## GOAL
Copy out the lines below word for word, beginning with the line that contains "Given: Click the reset voice settings icon" and continuing through the last line.

## INFORMATION GIVEN
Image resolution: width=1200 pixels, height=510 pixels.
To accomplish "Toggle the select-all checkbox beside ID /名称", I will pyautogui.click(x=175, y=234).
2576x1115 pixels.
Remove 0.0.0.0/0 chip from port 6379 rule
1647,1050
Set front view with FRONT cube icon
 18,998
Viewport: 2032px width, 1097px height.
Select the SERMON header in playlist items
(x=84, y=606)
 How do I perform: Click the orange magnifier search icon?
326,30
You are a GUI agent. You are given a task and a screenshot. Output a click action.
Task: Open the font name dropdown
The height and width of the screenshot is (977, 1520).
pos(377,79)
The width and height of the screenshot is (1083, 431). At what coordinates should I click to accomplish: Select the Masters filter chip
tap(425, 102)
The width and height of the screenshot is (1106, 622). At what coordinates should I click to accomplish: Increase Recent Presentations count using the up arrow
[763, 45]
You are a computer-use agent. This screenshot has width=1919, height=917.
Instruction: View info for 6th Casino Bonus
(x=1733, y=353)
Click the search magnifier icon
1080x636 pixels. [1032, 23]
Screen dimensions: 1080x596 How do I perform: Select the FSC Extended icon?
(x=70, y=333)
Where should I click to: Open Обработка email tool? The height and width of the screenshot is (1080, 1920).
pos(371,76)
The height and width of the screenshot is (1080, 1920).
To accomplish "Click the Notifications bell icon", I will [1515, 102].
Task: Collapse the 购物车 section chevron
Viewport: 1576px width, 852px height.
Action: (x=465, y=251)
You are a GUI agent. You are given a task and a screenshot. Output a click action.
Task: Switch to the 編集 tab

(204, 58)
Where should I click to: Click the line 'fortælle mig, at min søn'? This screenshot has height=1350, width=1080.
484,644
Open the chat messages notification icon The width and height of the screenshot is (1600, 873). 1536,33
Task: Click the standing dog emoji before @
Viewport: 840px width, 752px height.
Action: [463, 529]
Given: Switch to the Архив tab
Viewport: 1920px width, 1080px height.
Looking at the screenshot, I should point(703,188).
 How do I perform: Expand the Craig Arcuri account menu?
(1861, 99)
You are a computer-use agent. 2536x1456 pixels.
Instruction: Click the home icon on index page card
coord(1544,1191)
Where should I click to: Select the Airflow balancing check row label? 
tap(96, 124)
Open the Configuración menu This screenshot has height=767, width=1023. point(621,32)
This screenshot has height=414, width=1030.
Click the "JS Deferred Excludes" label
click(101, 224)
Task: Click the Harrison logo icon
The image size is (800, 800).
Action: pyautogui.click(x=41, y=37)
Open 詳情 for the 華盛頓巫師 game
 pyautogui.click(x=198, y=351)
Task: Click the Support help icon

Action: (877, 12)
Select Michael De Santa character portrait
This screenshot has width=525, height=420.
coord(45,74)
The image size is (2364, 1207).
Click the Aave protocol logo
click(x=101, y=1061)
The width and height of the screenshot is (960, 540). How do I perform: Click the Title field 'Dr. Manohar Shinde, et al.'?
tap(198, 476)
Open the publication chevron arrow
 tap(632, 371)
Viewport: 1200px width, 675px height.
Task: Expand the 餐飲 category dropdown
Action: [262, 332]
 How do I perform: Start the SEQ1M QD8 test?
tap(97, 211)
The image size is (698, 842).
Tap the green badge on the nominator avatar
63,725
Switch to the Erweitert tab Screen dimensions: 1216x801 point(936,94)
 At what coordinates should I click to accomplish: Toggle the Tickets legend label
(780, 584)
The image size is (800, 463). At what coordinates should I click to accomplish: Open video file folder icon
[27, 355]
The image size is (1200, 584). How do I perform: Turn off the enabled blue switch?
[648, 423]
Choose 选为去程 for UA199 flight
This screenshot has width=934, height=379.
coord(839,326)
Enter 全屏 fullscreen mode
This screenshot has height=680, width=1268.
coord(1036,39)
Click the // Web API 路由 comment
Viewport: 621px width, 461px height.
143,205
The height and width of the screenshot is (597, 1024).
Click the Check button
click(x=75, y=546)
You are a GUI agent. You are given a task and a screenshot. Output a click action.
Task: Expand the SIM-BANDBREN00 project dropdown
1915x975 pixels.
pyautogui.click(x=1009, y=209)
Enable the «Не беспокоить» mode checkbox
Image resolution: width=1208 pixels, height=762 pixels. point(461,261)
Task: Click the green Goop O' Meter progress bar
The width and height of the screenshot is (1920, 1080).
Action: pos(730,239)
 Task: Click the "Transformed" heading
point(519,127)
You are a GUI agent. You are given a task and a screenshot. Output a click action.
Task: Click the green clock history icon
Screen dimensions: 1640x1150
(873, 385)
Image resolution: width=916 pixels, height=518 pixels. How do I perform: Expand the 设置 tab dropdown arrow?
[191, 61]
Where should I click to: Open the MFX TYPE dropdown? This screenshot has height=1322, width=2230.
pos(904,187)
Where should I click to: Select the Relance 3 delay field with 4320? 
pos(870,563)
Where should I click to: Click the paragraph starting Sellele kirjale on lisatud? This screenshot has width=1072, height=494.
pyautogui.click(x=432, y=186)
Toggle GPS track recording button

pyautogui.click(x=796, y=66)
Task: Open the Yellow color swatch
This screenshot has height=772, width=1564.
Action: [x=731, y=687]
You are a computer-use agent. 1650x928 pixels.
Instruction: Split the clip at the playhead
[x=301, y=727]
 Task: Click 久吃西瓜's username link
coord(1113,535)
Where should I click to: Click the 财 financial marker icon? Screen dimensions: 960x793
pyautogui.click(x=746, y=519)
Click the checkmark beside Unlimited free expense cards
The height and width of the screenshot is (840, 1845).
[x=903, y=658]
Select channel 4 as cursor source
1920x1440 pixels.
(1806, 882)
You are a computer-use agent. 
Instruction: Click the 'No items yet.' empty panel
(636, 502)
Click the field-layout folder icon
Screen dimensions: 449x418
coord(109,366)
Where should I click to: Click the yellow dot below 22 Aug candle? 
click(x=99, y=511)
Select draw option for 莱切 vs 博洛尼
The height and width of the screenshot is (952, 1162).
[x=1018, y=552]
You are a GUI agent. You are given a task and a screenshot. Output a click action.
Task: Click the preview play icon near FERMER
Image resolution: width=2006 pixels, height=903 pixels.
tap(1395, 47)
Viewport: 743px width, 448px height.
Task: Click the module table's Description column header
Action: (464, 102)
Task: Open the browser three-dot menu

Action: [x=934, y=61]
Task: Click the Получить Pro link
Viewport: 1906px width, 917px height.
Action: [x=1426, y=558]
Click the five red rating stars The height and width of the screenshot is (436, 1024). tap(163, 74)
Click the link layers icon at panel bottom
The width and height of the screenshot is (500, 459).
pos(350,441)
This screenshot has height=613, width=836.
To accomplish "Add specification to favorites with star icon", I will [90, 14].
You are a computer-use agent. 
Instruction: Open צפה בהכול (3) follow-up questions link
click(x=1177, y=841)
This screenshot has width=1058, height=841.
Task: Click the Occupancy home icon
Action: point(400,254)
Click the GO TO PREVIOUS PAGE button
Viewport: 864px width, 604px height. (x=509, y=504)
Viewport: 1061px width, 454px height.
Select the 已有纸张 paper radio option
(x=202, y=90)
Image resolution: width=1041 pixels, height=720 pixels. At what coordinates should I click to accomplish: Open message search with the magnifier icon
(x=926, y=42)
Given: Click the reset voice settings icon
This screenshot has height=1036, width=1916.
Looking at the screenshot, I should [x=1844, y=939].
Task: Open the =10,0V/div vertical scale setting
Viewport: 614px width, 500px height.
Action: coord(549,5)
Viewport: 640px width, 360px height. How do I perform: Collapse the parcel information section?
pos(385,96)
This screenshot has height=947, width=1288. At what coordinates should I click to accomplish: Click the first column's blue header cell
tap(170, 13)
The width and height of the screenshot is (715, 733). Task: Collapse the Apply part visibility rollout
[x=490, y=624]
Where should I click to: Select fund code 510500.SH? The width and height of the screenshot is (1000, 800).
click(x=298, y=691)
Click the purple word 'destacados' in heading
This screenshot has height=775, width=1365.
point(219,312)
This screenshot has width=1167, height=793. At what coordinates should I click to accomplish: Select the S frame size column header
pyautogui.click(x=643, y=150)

## CORRECT RESULT
Given: Click the reset voice settings icon
This screenshot has height=1036, width=1916.
Looking at the screenshot, I should [x=1844, y=939].
Task: Open the =10,0V/div vertical scale setting
Viewport: 614px width, 500px height.
Action: coord(549,5)
Viewport: 640px width, 360px height. How do I perform: Collapse the parcel information section?
pos(385,96)
This screenshot has height=947, width=1288. At what coordinates should I click to accomplish: Click the first column's blue header cell
tap(170, 13)
The width and height of the screenshot is (715, 733). Task: Collapse the Apply part visibility rollout
[x=490, y=624]
Where should I click to: Select fund code 510500.SH? The width and height of the screenshot is (1000, 800).
click(x=298, y=691)
Click the purple word 'destacados' in heading
This screenshot has height=775, width=1365.
point(219,312)
This screenshot has width=1167, height=793. At what coordinates should I click to accomplish: Select the S frame size column header
pyautogui.click(x=643, y=150)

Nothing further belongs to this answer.